- **What is required**
Copy everything in the data from the line containing "This screenshot has width=360, height=232." down to the line containing "Image resolution: width=231", swapping "Word Count" for "Character Count" and keeping everything else the same. Leave the pictures out.

═════ Record list

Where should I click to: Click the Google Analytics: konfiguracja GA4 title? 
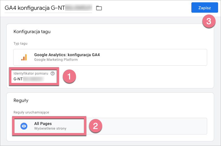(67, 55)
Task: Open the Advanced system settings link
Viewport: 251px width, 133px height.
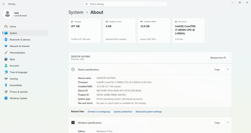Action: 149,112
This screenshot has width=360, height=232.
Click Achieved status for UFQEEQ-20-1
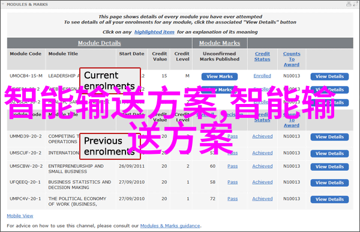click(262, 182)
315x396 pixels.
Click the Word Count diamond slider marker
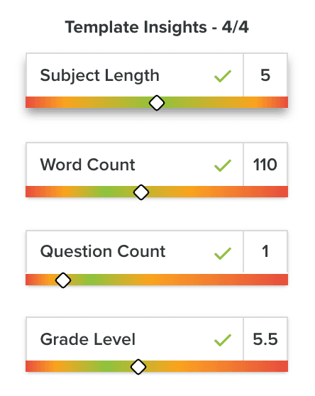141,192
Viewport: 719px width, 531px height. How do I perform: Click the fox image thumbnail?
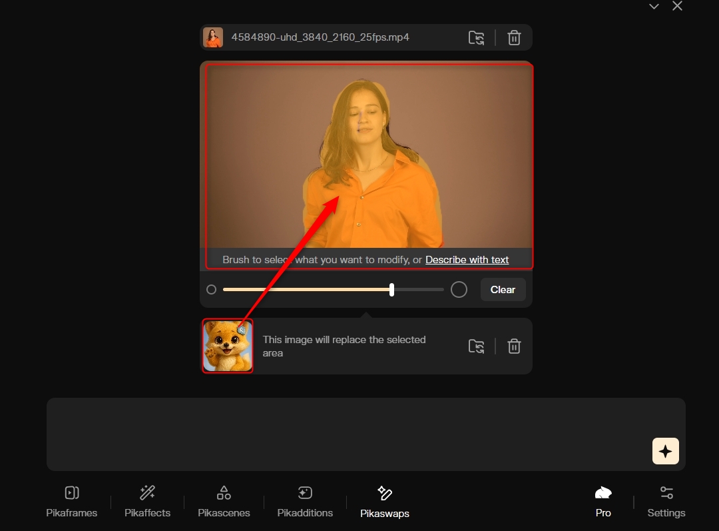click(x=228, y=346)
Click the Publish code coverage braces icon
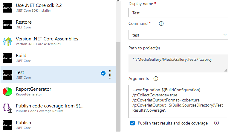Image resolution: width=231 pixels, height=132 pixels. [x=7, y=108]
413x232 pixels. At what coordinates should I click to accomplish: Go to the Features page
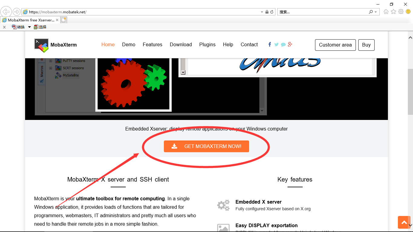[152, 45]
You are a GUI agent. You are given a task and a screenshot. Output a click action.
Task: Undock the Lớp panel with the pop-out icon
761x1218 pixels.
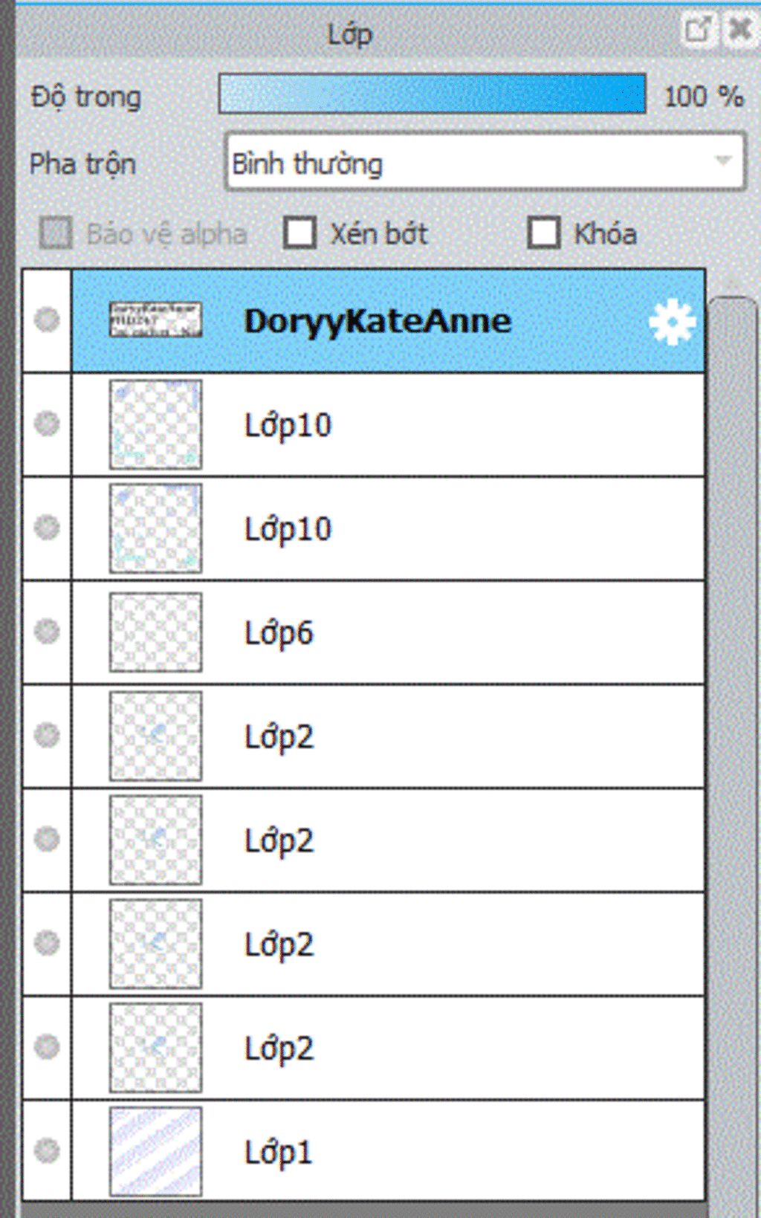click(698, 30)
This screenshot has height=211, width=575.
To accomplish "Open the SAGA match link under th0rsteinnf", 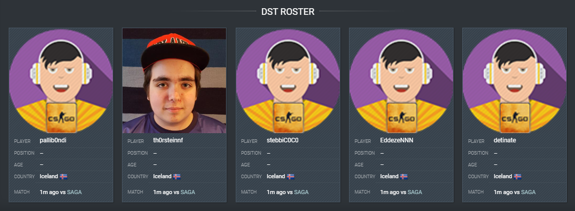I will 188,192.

══════════
═════ Record list

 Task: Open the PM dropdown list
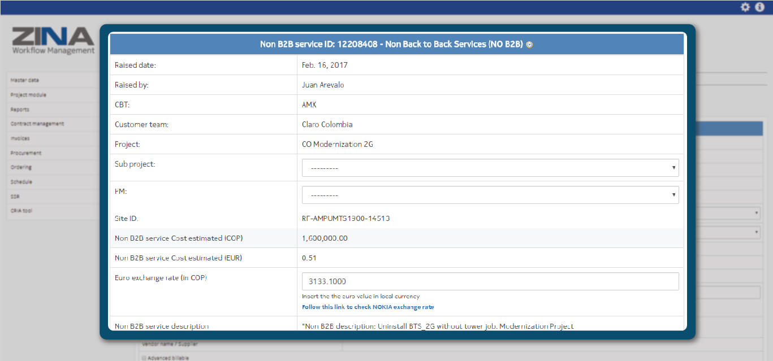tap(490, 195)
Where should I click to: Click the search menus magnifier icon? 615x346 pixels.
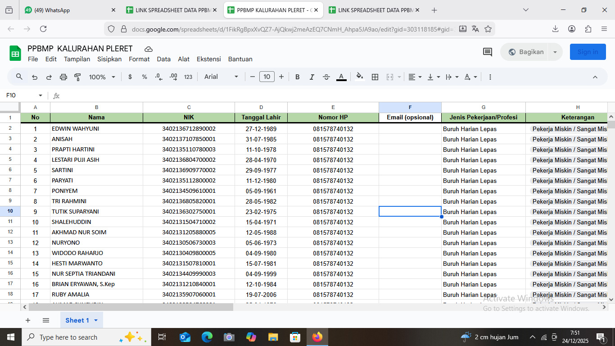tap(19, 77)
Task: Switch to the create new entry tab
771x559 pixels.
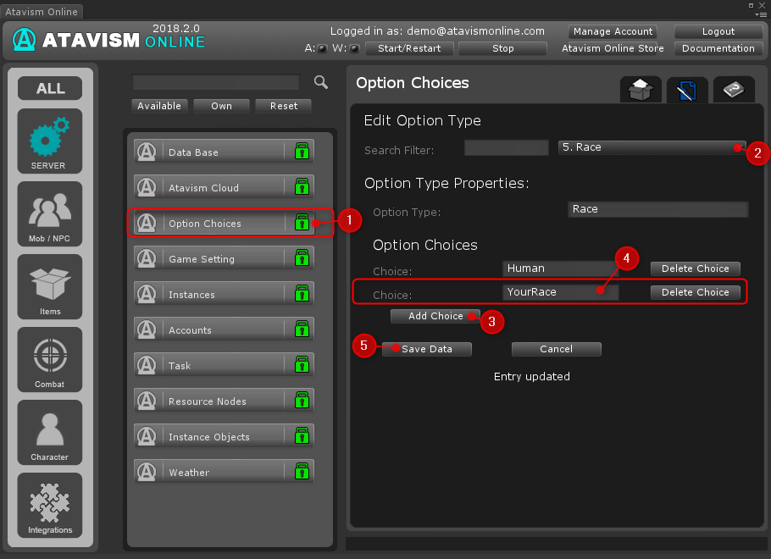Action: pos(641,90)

══════════
═════ Record list

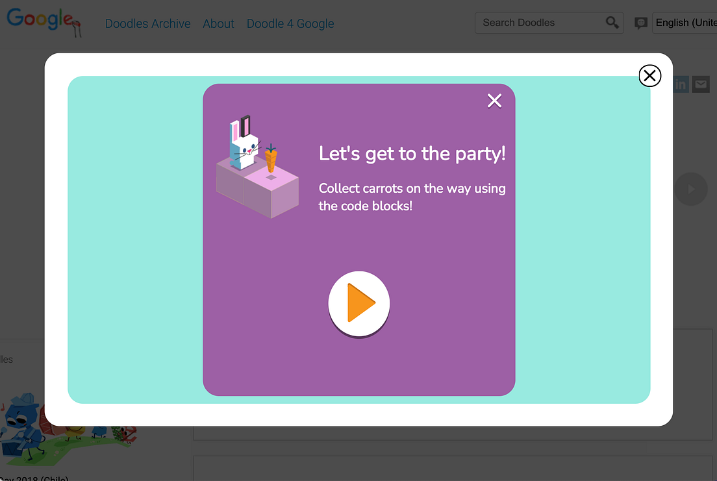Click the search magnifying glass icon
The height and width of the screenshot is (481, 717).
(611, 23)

══════════

- **Worked solution**
This screenshot has width=360, height=232.
Click Achieved status for UFQEEQ-20-1
click(262, 182)
315x396 pixels.
Click the Character Count diamond slider marker
141,192
Viewport: 719px width, 531px height. How do I perform: Click the fox image thumbnail?
click(x=228, y=346)
Click the Publish code coverage braces icon
Image resolution: width=231 pixels, height=132 pixels. [x=7, y=108]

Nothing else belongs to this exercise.